I finished my movie and sat and cried for about 15 minutes. Looking into your own deep dark place inside you is much scarier than you think. When you turn the corners in your dark hallways of the mind and know that there is something that will bring up hurts you forced away, is a shock and frightening feeling. I’m guessing that is why so many people don’t do it. It is much easier to find a distraction, cause dramas and not face the deep dark part of you that needs healing. I don’t like scary jump out at you haunted houses, I did as a little girl, the thrill the unknown, now as I am grown and wiser those things seem to physically hurt my whole body with each jumping out and scream that comes my way. I love the houses where you find clues and make guesses or the real haunted houses you can feel the old energies in. I feel like there are times I feel like I am in the old jump out and get you haunted houses.
I wish that there was an easier way of going from scary room to scary room in my mind and be able to love and hug those hurts away, it would be nice to feel those old energies and not fear the unknown of them. I guess in some ways that are what I am doing. But wouldn’t it be grand if you had someone who could help you get there and help you not fear the next hidden hurt? I would say the pain of reliving that which you shoved and buried deep in you subconscious is the thing in which I speak of. Even as I type this part there are hurts that are bubbling up and I feel the tears in my eyes welling up as well.
Then you start to feel too overwhelmed and need to stop and breathe, and talk to that pain, acknowledge it and then sit with it till it has had enough of your time and then it leaves. And no there is no time limit. It leaves when it is supposed to.
I don’t want to write these kinds of blogs I would much rather have the happy funny thoughts, but that is not reality. I am not doing you any service if I lie to you and then as you go about your journey you find yourself in a train wreck of emotions. I would much rather be open and honest on this journey I am taking and sharing with you.
The way to help yourself find out why, the what for and then how can I’s, is to get somewhere comfortable and safe, and then ask why. Why do I have this feeling of the loss coming up? Why do I not see my gains like I was? Is it that I am reliving from my past and I don’t want to face it? Maybe I am just tired of the same old routine and want a different way of living and doing things.
When I am not being creative and have no outlet for my energies I think that is the biggest culprit I face. I feel as though I am lacking or not getting something and it makes me feel to subservient, then I get resentful and then I become uncomfortable with life. I start to see my losses and I get sad and depressed. The sad and the pain I feel is another past issues of restlessness I felt as a child, from having had no way to create of being free too. I’m setting limits on myself and then think they are as solid as bars in a jail house. See I told you that I probably would find out what was bothering me as soon as I started to type.
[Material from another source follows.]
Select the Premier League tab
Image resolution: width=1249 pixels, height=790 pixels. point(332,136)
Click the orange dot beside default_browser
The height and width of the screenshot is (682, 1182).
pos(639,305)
Writing out what I have going on has been my biggest help in healing. I am looking at outside forces to help me feel like I can be free when in all actuality it is in my mind that I have set up these barriers. I have not lost anything that is in my control and it is ok to mourn those things I see taken away or slipping away. But they do not control me and they do not limit me. Another past hurt has bubbled up and now I can heal her and help her move on.
I have witnessed many times on my 100-day challenge for myself; that I have set a lot of limitations on myself, that I have placed there or I have allowed others to place on me. The gain is that I am letting go of these limitations and finding new-found freedom, as I go forward and find more of this dark and deep limitations, searching in my old belief system for more of my hurts and pains. It is exciting when you get past the wreck of emotions you stumble into.
The biggest help you can give yourself is stopping, be quiet and ask why. When you find the answer, know that you can control how you are affected by it. I can stay in my limited thinking or… I can love it, acknowledge it and then remember that I am only limited in my thoughts because of me. No one else can control that.
Thanks for traveling with me on this journey today. I feel much better and will be back with more.
Until later, have an unlimited day!
Pictures: By Me!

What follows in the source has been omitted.